## GIVEN ENTRIES
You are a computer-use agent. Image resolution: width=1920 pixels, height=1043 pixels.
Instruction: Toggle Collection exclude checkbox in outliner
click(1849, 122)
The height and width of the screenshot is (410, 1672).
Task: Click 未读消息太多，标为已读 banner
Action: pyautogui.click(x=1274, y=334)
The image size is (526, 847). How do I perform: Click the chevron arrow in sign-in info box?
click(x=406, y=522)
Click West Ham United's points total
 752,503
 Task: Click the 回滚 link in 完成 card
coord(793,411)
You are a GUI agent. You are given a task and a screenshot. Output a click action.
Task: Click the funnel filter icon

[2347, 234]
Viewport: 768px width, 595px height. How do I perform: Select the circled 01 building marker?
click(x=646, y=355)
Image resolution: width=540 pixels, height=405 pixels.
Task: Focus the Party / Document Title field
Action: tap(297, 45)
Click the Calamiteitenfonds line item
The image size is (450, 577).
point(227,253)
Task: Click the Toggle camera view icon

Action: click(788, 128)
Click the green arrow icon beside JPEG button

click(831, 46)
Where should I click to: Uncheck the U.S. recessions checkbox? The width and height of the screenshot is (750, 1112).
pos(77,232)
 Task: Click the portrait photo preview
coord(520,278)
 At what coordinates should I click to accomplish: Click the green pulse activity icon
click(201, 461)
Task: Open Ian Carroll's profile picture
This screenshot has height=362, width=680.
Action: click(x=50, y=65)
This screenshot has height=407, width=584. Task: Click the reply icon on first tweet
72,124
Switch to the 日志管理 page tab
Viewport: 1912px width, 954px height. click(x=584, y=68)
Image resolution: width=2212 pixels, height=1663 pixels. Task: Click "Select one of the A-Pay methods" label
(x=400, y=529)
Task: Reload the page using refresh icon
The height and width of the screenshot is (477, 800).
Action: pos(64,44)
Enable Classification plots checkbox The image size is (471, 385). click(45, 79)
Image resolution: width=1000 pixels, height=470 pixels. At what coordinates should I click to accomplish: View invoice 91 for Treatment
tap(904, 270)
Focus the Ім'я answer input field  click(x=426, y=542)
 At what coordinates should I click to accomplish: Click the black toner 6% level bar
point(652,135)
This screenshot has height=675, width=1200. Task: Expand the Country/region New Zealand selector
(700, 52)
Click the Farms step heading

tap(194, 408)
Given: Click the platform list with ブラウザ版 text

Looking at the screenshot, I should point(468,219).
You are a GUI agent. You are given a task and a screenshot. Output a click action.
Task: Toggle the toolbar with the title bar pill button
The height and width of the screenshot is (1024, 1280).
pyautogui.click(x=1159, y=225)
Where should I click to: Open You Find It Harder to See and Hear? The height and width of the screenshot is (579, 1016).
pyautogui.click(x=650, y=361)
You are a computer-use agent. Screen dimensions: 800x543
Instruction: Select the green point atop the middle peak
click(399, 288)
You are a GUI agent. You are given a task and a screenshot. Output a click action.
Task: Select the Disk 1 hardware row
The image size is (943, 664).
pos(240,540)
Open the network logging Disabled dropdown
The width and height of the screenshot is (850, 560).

## EXERCISE INSTRUCTIONS
Write out the records once more, precisely as they stand.

## RESPONSE TO THIS TASK
You are a computer-use agent. Image resolution: width=1920 pixels, height=1043 pixels.
Instruction: Toggle Collection exclude checkbox in outliner
click(1849, 122)
The height and width of the screenshot is (410, 1672).
Task: Click 未读消息太多，标为已读 banner
Action: pyautogui.click(x=1274, y=334)
The image size is (526, 847). How do I perform: Click the chevron arrow in sign-in info box?
click(x=406, y=522)
Click West Ham United's points total
 752,503
 Task: Click the 回滚 link in 完成 card
coord(793,411)
You are a GUI agent. You are given a task and a screenshot. Output a click action.
Task: Click the funnel filter icon

[2347, 234]
Viewport: 768px width, 595px height. How do I perform: Select the circled 01 building marker?
click(x=646, y=355)
Image resolution: width=540 pixels, height=405 pixels.
Task: Focus the Party / Document Title field
Action: tap(297, 45)
Click the Calamiteitenfonds line item
The image size is (450, 577).
point(227,253)
Task: Click the Toggle camera view icon

Action: click(788, 128)
Click the green arrow icon beside JPEG button

click(831, 46)
Where should I click to: Uncheck the U.S. recessions checkbox? The width and height of the screenshot is (750, 1112).
pos(77,232)
 Task: Click the portrait photo preview
coord(520,278)
 At what coordinates should I click to accomplish: Click the green pulse activity icon
click(201, 461)
Task: Open Ian Carroll's profile picture
This screenshot has height=362, width=680.
Action: click(x=50, y=65)
This screenshot has height=407, width=584. Task: Click the reply icon on first tweet
72,124
Switch to the 日志管理 page tab
Viewport: 1912px width, 954px height. click(x=584, y=68)
Image resolution: width=2212 pixels, height=1663 pixels. Task: Click "Select one of the A-Pay methods" label
(x=400, y=529)
Task: Reload the page using refresh icon
The height and width of the screenshot is (477, 800).
Action: pos(64,44)
Enable Classification plots checkbox The image size is (471, 385). click(45, 79)
Image resolution: width=1000 pixels, height=470 pixels. At what coordinates should I click to accomplish: View invoice 91 for Treatment
tap(904, 270)
Focus the Ім'я answer input field  click(x=426, y=542)
 At what coordinates should I click to accomplish: Click the black toner 6% level bar
point(652,135)
This screenshot has height=675, width=1200. Task: Expand the Country/region New Zealand selector
(700, 52)
Click the Farms step heading

tap(194, 408)
Given: Click the platform list with ブラウザ版 text

Looking at the screenshot, I should point(468,219).
You are a GUI agent. You are given a task and a screenshot. Output a click action.
Task: Toggle the toolbar with the title bar pill button
The height and width of the screenshot is (1024, 1280).
pyautogui.click(x=1159, y=225)
Where should I click to: Open You Find It Harder to See and Hear? The height and width of the screenshot is (579, 1016).
pyautogui.click(x=650, y=361)
You are a computer-use agent. Screen dimensions: 800x543
Instruction: Select the green point atop the middle peak
click(399, 288)
You are a GUI agent. You are given a task and a screenshot. Output a click action.
Task: Select the Disk 1 hardware row
The image size is (943, 664).
pos(240,540)
Open the network logging Disabled dropdown
The width and height of the screenshot is (850, 560).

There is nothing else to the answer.